Mis à jour 14/03/2018 à 16:38 GMT+1

NBA – Après vingt qualifications de suite en playoffs, l’équipe mythique de San Antonio va devoir cravacher jusqu’au bout pour valider son ticket à l’Ouest. Mais quelle que soit l’issue de la saison, c’est la fin d’une époque et donc le début d’une nouvelle ère, peut-être plus chaotique, pour les Spurs.

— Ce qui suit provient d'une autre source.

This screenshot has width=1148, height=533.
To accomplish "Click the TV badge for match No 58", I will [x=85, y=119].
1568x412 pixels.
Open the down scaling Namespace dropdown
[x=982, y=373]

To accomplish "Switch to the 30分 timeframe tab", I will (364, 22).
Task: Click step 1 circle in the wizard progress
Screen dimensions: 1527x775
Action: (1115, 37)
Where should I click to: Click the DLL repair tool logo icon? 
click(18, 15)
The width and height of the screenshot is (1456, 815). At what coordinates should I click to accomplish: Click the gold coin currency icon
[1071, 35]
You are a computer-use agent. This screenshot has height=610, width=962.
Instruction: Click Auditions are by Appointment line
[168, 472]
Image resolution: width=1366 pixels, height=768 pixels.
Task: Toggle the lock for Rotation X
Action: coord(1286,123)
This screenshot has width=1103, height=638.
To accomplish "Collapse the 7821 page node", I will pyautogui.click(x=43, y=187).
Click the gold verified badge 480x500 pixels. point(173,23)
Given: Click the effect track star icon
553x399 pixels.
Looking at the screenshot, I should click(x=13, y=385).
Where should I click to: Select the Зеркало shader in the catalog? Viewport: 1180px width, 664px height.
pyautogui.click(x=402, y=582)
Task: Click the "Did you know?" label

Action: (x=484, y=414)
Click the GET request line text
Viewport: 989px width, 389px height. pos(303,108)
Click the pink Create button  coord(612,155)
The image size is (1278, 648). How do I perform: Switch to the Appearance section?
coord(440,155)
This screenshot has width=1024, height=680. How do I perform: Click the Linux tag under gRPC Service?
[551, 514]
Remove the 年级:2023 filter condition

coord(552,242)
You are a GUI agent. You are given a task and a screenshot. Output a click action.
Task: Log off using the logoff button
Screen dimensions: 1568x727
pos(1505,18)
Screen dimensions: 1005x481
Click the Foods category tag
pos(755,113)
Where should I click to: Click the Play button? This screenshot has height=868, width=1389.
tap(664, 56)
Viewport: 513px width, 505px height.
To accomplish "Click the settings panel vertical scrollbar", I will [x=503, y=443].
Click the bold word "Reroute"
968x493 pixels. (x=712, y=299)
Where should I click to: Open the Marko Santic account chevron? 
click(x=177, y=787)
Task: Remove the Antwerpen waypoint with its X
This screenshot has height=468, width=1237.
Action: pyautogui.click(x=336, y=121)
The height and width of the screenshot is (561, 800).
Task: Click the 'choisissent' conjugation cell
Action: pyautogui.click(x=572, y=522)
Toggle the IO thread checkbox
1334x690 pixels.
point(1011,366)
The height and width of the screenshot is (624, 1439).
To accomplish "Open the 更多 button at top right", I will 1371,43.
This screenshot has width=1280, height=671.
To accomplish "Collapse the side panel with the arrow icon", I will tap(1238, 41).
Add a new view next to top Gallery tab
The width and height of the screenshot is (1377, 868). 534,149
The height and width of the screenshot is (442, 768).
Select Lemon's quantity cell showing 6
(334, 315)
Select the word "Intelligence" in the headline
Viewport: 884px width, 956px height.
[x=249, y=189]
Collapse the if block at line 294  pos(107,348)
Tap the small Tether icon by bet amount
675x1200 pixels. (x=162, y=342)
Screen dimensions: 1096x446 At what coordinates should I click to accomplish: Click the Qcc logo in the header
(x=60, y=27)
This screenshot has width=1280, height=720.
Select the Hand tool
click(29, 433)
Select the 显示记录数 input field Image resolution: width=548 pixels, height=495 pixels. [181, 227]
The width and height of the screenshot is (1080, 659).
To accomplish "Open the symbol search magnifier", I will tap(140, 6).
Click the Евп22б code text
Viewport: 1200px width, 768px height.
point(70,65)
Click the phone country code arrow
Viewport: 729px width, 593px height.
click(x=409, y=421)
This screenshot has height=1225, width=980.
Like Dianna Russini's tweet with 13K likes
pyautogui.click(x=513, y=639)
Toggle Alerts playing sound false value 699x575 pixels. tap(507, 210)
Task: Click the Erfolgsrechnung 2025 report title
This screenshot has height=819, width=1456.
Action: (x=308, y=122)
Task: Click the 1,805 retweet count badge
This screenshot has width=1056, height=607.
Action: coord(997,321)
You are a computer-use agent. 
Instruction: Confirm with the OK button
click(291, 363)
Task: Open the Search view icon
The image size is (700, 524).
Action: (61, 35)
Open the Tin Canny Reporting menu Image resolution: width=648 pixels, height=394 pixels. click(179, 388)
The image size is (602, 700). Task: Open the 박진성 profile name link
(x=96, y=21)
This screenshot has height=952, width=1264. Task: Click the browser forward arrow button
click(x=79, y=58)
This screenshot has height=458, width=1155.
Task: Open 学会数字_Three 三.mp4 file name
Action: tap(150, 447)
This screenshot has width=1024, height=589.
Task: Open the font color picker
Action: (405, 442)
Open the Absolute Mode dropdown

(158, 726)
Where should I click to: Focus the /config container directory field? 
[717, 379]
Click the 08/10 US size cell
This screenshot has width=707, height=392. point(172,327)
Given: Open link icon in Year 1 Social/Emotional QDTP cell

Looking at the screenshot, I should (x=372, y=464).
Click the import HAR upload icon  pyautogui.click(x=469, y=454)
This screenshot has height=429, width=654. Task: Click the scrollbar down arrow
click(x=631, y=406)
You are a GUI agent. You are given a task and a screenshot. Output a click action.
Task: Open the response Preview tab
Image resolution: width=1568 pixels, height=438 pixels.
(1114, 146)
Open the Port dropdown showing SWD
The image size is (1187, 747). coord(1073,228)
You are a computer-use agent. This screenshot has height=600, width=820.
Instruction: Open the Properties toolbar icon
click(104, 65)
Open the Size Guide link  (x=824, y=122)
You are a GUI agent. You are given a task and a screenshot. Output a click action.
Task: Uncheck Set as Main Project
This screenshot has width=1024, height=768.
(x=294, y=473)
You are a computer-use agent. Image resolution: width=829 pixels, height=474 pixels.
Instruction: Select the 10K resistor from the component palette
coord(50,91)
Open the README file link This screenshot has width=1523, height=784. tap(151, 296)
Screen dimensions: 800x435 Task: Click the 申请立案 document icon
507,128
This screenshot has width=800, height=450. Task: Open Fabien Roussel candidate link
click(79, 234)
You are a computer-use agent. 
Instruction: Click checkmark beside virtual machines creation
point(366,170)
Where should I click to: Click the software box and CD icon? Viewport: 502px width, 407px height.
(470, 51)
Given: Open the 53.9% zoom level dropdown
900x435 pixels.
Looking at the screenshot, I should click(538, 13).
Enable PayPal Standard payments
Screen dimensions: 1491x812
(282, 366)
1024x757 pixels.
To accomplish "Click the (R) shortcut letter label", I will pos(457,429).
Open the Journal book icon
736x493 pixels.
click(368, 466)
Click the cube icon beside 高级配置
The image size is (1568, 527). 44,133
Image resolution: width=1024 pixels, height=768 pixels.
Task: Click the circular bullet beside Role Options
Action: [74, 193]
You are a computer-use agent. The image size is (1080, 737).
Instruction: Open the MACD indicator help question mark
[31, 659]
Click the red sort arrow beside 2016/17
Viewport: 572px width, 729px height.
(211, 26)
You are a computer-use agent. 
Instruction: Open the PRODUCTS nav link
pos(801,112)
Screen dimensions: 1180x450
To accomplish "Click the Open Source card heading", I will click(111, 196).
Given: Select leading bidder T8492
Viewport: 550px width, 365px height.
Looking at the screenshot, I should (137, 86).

Tony Parker et les Spurs de San Antonio

Crédit: Getty Images

Votre perception du basket et de la NBA change selon la date à laquelle vous avez commencé à suivre la ligue nord-américaine. En revanche, que ce soit en 1997, en 2007 ou même en 2017, le regard sur les San Antonio Spurs sera le même pour tous : une organisation qui a développé une culture de l’excellence. Trois générations marquées, deux décennies écoulées et un seul constat. La franchise texane est mythique. Presque éternelle. Au moins dans les consciences (ou inconsciences) collectives des passionnés qui voient les éperons comme une machine à gagner capable de se renouveler aussi longtemps que Gregg Popovich sera aux commandes.
Difficile de donner tort à la masse. Les Spurs ont été enterrés plusieurs fois déjà. Ils se sont toujours relevés. Ils ont fait taire les critiques. Ils ont redéfini les limites. Et ils ont battu un paquet de records. Vingt qualifications de suite en playoffs, série en cours, depuis 1997, année lors de laquelle le légendaire Tim Duncan a débarqué dans la grande ligue. Le destin de San Antonio a basculé à ce moment-là. Il a porté la franchise vers son premier sacre en 1999. Les Texans en ont gagné un autre en 2003, un troisième en 2005, un quatrième en 2007 puis un cinquième - et dernier à ce jour - en 2014, date de l’avènement de Kawhi Leonard, successeur du grand Tim. Voilà comment une organisation s’est maintenue au plus haut niveau au point de devenir une référence non pas seulement auprès de ses concurrents mais même au-delà de son propre sport.
De ce fait, les Spurs sont perpétuellement présentés comme des candidats au titre. C’était même encore le cas en début de saison. Et là encore, comment donner tort aux observateurs ? Popovich a enchaîné dix-huit campagnes consécutives en saison régulière avec au moins 50 victoires (il était descendu en-dessous en 1999 – 37 succès et 13 défaites – uniquement parce que la saison ne comptait que 50 matches à cause du lock-out !). Il a mené ses troupes à 61 victoires l’an dernier et San Antonio menait Golden State de 20 points lors du premier match des finales de Conférence, avant que Kawhi Leonard ne se blesse. Autant de raisons de croire en ce groupe.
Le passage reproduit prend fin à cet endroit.